> _DOCUMENT SECTION_
While the experiments with an artificial gene make it possible to look at gene functions in isolation, the real gene works together with many other genes and may have different roles depending on the moment during brain development. To investigate new gene functions and their involvement in brain development and language disorders, I grew special cells in the laboratory called “stem cells”. Stem cells are a specific type of unspecialized cells that can become any type of cell in the body. Under special lab conditions I grew these stem cells into mature brain cells. I grew cells with and without a genetic defect in a gene linked to developmental speech disorders. This helped me to understand the role of that gene during the development of brain cells.

Why is it important to answer this question?
Although we have become pretty good at reading out the full DNA code thanks to recent technological developments, it is still quite hard to interpret what small changes in the DNA actually do. By using human cell models in the lab, we can test whether such genetic changes do something to the function of the gene. With that information we can understand whether a change in the DNA can indeed be linked to a disorder, and also why certain genetic changes can have quite different disorder outcomes than other changes, sometimes even changes occurring in the same gene. This way, we can provide a better diagnosis, and adjust therapy, but it could also change where and how we look for potential treatments.

Can you tell us about one particular project?

> _PROVIDED DATA_
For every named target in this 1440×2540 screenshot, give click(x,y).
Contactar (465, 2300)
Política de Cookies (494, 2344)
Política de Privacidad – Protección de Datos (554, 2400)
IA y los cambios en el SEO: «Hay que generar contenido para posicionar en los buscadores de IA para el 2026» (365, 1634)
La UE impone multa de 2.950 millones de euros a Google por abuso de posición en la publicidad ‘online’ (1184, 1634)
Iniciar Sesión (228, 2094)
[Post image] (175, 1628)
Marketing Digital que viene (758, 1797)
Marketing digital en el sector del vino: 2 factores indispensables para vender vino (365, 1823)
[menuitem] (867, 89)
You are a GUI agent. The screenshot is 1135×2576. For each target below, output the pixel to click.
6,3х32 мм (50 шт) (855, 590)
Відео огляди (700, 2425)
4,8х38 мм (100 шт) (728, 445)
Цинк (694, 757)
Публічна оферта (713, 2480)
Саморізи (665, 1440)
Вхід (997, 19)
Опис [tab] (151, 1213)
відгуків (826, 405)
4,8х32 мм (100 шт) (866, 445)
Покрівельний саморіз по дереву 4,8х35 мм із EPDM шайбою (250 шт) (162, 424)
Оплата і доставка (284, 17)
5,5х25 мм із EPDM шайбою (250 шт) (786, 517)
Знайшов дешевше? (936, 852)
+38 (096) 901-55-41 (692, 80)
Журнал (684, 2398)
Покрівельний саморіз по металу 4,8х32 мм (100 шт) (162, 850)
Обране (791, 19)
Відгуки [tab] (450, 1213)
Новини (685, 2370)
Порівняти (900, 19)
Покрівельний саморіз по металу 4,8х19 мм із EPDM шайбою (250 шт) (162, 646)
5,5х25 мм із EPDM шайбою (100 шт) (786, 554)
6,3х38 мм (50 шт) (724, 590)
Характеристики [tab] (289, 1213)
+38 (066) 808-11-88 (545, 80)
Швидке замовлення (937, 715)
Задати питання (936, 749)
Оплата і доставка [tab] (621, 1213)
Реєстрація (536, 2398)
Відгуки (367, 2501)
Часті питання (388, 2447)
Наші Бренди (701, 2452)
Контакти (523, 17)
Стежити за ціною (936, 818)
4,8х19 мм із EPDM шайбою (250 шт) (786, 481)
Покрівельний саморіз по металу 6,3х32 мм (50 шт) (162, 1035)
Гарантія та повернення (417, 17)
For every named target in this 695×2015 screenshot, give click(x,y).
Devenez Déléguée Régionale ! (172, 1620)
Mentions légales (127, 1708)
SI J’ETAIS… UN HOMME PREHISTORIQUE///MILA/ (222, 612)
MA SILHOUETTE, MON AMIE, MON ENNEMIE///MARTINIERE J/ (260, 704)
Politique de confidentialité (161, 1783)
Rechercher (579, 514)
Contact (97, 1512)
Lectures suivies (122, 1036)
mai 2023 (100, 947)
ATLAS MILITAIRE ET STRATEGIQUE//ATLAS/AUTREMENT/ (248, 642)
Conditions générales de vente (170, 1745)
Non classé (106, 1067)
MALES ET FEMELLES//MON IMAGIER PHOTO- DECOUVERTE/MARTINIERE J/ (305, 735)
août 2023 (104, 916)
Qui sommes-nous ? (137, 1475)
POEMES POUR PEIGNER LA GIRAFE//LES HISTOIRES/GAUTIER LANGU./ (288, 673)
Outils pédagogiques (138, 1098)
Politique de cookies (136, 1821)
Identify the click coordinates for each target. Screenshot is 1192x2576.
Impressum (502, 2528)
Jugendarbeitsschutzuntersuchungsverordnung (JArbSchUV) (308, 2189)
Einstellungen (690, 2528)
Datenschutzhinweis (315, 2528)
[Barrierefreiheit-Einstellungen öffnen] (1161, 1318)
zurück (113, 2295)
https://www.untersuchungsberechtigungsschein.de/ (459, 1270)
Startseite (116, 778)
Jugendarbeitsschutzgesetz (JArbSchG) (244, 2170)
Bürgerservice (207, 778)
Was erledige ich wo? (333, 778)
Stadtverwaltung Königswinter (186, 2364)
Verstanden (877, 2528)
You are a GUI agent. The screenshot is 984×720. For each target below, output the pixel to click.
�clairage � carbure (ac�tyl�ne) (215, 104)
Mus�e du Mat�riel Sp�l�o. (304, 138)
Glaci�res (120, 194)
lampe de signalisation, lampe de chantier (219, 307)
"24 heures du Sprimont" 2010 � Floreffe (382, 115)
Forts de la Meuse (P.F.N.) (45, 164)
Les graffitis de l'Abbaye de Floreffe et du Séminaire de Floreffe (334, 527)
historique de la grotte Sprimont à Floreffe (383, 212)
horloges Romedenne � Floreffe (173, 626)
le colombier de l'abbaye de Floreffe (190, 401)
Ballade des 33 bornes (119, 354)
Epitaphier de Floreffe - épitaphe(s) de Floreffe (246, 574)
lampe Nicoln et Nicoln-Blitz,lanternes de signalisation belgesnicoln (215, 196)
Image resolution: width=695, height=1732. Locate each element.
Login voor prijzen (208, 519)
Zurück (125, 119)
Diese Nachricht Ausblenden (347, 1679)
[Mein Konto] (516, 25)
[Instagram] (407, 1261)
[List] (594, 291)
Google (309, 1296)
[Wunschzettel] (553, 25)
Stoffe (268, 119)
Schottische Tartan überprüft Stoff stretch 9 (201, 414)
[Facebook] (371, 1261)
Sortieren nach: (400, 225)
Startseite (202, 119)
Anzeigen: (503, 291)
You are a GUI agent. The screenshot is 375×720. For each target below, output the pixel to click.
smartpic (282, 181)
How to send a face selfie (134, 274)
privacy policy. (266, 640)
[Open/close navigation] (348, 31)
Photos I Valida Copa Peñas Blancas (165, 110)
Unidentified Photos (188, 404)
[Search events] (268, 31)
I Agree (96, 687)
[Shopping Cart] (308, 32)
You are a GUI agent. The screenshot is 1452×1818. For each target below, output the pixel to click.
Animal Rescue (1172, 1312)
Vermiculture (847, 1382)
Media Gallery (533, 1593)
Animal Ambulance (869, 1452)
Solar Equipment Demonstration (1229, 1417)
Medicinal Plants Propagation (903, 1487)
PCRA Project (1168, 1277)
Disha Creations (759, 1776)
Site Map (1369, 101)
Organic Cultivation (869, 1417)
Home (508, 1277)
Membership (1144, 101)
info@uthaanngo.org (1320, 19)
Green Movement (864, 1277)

> _TASK 1_
In the text on stem cells and a speech-disorder gene, what did the researcher grow the stem cells into?
> _TASK 2_
Using the text on stem cells and a speech-disorder gene, explain why testing small DNA changes in human cell models in the lab is useful.
You do not need the records for this.

> _PROBLEM SOLUTION 1_
Mature brain cells.

> _PROBLEM SOLUTION 2_
Reading the full DNA code has become easy, but it is still hard to tell what small DNA changes actually do. Cell models show whether a change affects the gene's function. This helps link the change to a disorder and explain why different changes, even in the same gene, can lead to quite different outcomes.